**What you are asked to do**
Go over the material below and report every line that contains the word "height".

**Task input**

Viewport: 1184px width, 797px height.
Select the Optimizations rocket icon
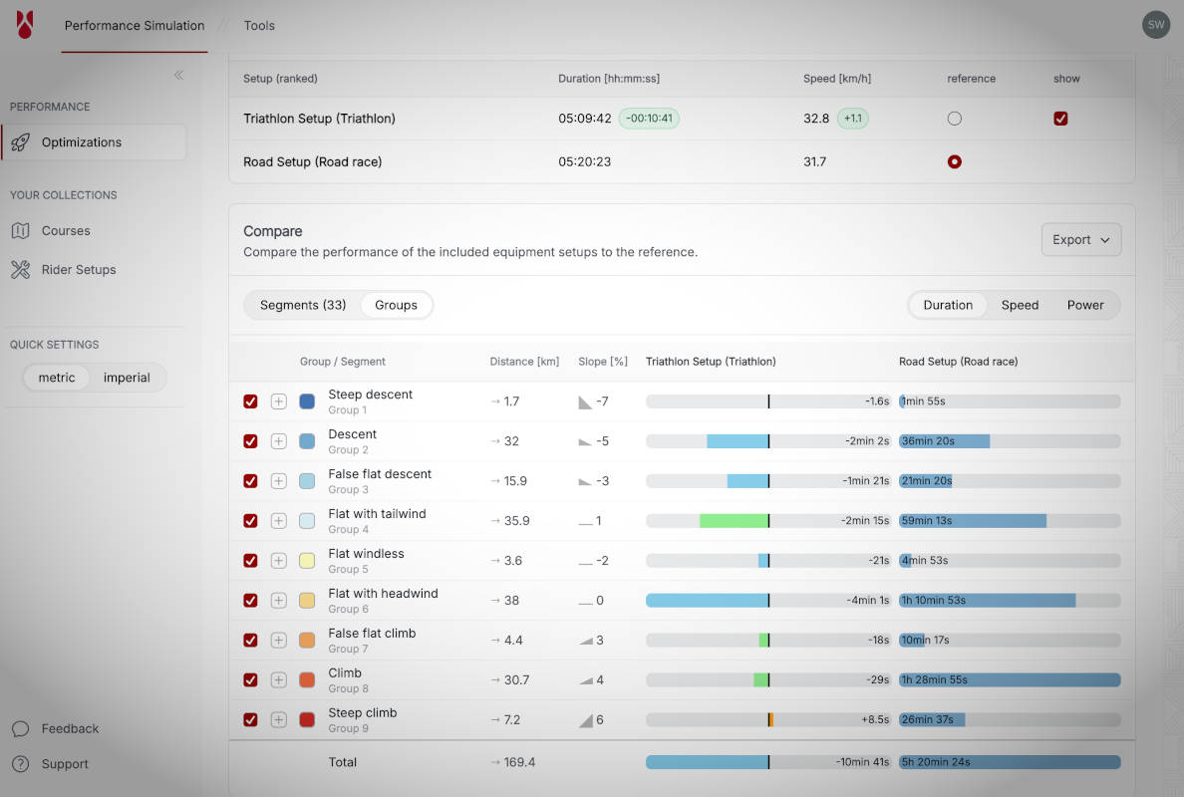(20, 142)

...

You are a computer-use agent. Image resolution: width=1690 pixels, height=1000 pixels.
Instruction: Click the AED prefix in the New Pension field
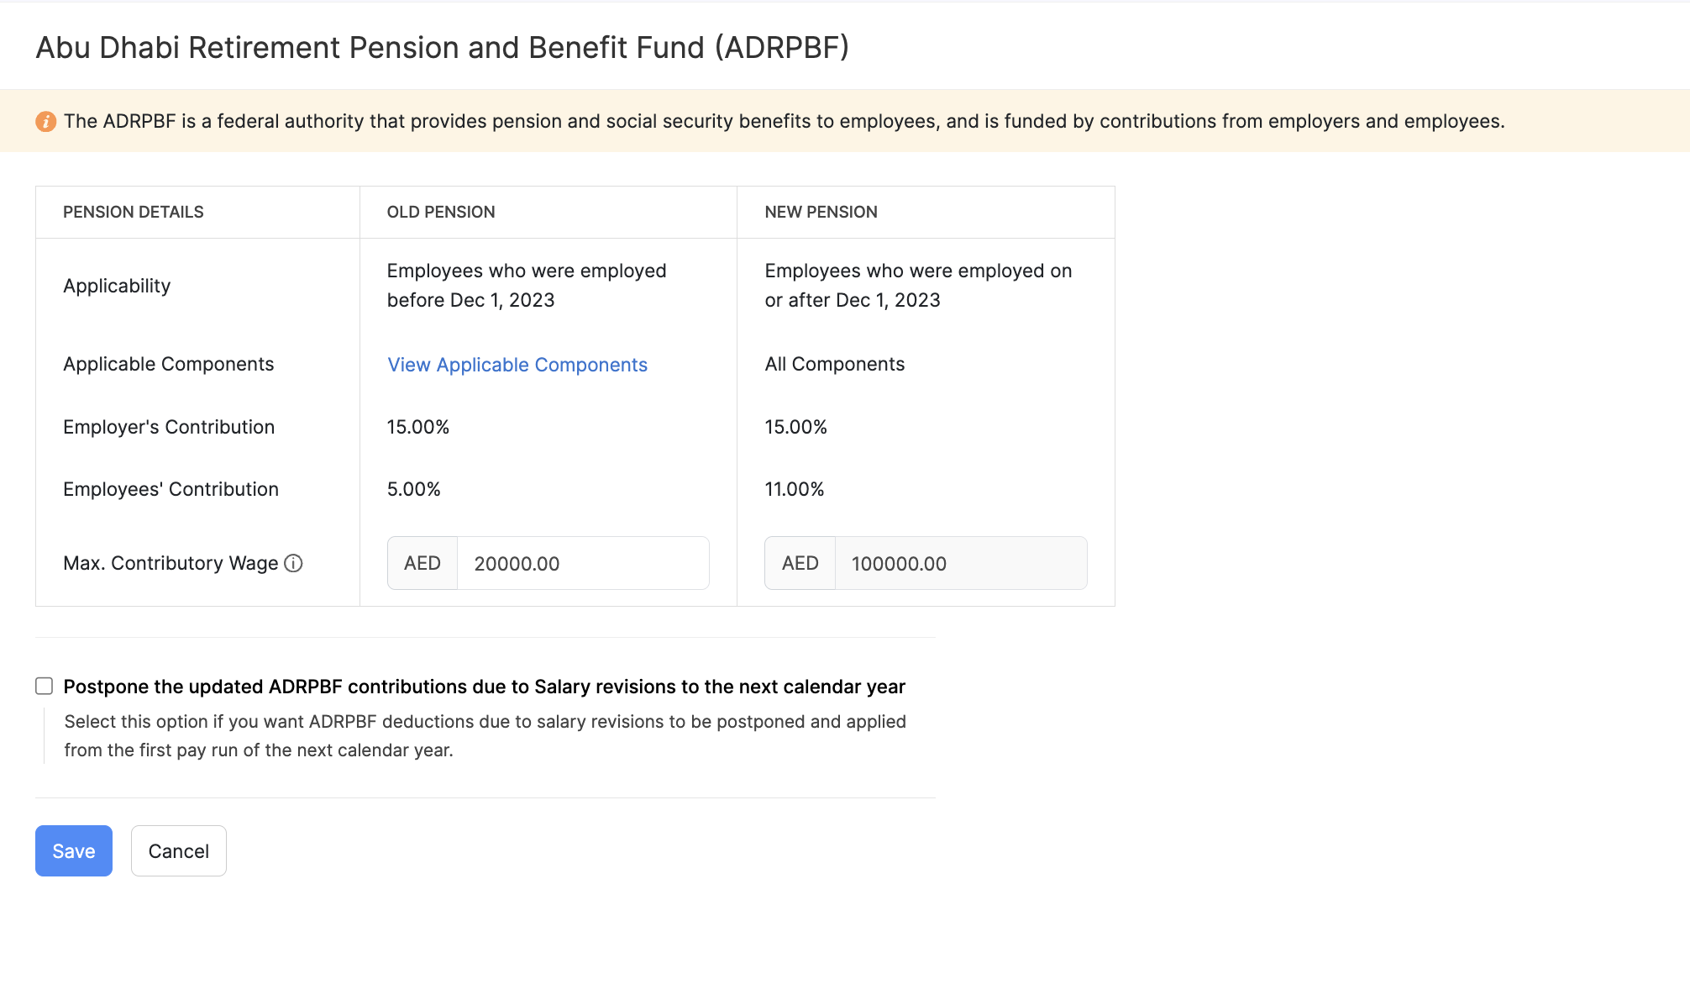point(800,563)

**Result for this task**
Viewport: 1184px width, 797px height.
You are a computer-use agent. Image resolution: width=1690 pixels, height=1000 pixels.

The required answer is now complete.